**Your goal:** Reproduce the following material in full, line for line, without alteration.
▬▬▬▬▬▬▬▬▬▬
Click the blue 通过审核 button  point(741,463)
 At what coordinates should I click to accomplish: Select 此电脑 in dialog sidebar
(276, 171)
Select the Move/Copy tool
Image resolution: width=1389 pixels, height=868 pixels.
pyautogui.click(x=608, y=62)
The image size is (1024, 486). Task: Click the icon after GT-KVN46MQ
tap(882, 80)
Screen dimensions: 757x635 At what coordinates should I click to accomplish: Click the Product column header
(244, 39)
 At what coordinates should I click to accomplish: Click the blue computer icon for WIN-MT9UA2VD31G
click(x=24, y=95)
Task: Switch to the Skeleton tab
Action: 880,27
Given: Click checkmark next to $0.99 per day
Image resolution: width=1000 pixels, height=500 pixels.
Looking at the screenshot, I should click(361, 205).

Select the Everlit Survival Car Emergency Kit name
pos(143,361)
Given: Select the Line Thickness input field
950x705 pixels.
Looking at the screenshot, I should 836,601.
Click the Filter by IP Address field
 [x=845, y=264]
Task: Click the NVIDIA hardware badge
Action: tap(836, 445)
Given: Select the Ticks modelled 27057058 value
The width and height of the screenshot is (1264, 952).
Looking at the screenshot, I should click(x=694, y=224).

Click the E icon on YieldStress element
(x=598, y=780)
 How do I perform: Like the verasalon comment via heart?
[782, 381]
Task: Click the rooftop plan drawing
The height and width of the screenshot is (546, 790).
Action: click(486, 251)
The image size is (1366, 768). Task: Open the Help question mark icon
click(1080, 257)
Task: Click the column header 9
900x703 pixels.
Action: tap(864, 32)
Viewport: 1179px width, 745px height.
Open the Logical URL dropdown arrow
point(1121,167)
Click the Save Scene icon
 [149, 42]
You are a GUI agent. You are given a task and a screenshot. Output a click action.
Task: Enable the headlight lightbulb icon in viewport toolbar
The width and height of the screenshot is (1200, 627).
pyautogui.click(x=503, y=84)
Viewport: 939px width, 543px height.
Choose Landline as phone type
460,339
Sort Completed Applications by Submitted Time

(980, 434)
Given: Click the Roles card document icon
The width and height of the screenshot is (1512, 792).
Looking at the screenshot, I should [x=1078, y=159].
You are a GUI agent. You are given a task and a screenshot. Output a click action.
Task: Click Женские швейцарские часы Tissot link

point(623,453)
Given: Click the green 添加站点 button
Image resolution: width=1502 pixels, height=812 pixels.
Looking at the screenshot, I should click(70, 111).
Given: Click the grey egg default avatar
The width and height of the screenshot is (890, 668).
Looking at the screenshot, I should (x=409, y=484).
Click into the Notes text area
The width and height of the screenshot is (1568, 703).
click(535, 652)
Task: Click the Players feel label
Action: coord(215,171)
▬▬▬▬▬▬▬▬▬▬
**Correct response:**
Click the blue 通过审核 button  point(741,463)
 At what coordinates should I click to accomplish: Select 此电脑 in dialog sidebar
(276, 171)
Select the Move/Copy tool
Image resolution: width=1389 pixels, height=868 pixels.
pyautogui.click(x=608, y=62)
The image size is (1024, 486). Task: Click the icon after GT-KVN46MQ
tap(882, 80)
Screen dimensions: 757x635 At what coordinates should I click to accomplish: Click the Product column header
(244, 39)
 At what coordinates should I click to accomplish: Click the blue computer icon for WIN-MT9UA2VD31G
click(x=24, y=95)
Task: Switch to the Skeleton tab
Action: 880,27
Given: Click checkmark next to $0.99 per day
Image resolution: width=1000 pixels, height=500 pixels.
Looking at the screenshot, I should click(361, 205).

Select the Everlit Survival Car Emergency Kit name
pos(143,361)
Given: Select the Line Thickness input field
950x705 pixels.
Looking at the screenshot, I should 836,601.
Click the Filter by IP Address field
 [x=845, y=264]
Task: Click the NVIDIA hardware badge
Action: tap(836, 445)
Given: Select the Ticks modelled 27057058 value
The width and height of the screenshot is (1264, 952).
Looking at the screenshot, I should click(x=694, y=224).

Click the E icon on YieldStress element
(x=598, y=780)
 How do I perform: Like the verasalon comment via heart?
[782, 381]
Task: Click the rooftop plan drawing
The height and width of the screenshot is (546, 790).
Action: click(486, 251)
The image size is (1366, 768). Task: Open the Help question mark icon
click(1080, 257)
Task: Click the column header 9
900x703 pixels.
Action: tap(864, 32)
Viewport: 1179px width, 745px height.
Open the Logical URL dropdown arrow
point(1121,167)
Click the Save Scene icon
 [149, 42]
You are a GUI agent. You are given a task and a screenshot. Output a click action.
Task: Enable the headlight lightbulb icon in viewport toolbar
The width and height of the screenshot is (1200, 627).
pyautogui.click(x=503, y=84)
Viewport: 939px width, 543px height.
Choose Landline as phone type
460,339
Sort Completed Applications by Submitted Time

(980, 434)
Given: Click the Roles card document icon
The width and height of the screenshot is (1512, 792).
Looking at the screenshot, I should [x=1078, y=159].
You are a GUI agent. You are given a task and a screenshot. Output a click action.
Task: Click Женские швейцарские часы Tissot link

point(623,453)
Given: Click the green 添加站点 button
Image resolution: width=1502 pixels, height=812 pixels.
Looking at the screenshot, I should click(70, 111).
Given: Click the grey egg default avatar
The width and height of the screenshot is (890, 668).
Looking at the screenshot, I should (x=409, y=484).
Click into the Notes text area
The width and height of the screenshot is (1568, 703).
click(535, 652)
Task: Click the Players feel label
Action: coord(215,171)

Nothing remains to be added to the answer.